A velha porém só fazia arranhar a garganta com sons estrangulados, a boca aberta, os olhos revirados para cima.
Seu sobrinho, Fernando, que estudava medicina foi tentar salvá-la.
- Tia, respire fundo e tente me dizer o que está acontecendo.
- Dona Carolina não conseguiu falar nada.
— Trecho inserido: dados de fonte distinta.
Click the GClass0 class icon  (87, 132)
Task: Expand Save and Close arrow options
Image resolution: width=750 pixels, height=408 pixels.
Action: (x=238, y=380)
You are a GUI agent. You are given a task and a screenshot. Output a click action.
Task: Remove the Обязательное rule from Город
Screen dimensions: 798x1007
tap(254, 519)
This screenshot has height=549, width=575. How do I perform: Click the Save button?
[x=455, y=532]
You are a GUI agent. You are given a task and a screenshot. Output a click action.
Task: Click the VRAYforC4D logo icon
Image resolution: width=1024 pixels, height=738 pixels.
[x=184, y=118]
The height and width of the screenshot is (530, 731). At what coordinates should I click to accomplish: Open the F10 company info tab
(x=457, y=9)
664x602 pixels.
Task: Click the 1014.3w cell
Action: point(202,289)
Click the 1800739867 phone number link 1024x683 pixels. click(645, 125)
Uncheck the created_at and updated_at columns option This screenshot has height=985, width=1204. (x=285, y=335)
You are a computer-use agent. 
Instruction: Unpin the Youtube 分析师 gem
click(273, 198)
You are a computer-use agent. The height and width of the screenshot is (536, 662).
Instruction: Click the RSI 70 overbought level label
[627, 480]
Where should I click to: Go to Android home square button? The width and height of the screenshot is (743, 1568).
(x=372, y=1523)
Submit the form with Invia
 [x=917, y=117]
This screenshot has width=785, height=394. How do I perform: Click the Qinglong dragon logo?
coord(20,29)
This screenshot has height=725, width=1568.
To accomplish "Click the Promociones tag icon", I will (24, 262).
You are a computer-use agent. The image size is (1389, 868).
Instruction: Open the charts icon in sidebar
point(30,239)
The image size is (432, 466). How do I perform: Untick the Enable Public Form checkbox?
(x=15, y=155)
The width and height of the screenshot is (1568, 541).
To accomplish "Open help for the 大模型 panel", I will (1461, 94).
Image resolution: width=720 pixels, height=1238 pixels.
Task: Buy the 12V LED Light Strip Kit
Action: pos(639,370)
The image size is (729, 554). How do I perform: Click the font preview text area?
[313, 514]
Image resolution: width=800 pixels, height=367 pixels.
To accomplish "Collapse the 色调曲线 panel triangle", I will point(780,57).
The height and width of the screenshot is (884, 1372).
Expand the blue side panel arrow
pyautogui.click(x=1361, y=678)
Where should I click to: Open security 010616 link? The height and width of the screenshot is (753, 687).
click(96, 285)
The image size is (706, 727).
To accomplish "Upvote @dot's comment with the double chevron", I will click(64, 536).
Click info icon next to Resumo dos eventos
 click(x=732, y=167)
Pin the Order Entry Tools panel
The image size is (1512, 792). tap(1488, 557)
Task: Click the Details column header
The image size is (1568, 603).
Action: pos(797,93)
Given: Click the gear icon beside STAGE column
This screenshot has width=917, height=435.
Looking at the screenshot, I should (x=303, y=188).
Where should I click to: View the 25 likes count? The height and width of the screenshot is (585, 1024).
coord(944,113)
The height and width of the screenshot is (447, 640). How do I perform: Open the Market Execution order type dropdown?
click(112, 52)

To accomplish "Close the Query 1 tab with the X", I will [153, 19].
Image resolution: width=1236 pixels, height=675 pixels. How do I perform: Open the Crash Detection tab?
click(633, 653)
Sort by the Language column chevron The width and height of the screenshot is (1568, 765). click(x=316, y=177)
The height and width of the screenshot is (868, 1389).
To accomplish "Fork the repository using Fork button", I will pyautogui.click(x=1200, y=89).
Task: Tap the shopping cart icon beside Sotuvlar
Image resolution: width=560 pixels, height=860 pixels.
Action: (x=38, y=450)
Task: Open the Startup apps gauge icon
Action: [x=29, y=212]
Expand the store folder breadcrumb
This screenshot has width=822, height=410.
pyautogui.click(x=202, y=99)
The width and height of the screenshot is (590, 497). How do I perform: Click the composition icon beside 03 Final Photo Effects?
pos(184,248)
Fernando foi examiná-la, mas ele não entendia muito dessa área na medicina, e preferiu levar a tia ao hospital. Eles estavam muito preocupados, pois o trânsito estava muito engarrafado e cada minuto era precioso. Jorge, filho de Dona Carolina, estava dirigindo e conseguiu achar um atalho.
Chegando no hospital, o médico informou que Dona Carolina estava com uma alergia e que teria que ser internada, para que os médicos pudessem observar e evitar uma reação mais preocupante. Jorge passou a noite inteira ao lado da mãe para que ela não ficasse sozinha.
No dia seguinte, ela pôde sair do hospital e curtir com sua família a festa surpresa preparada por seus filhos e netos.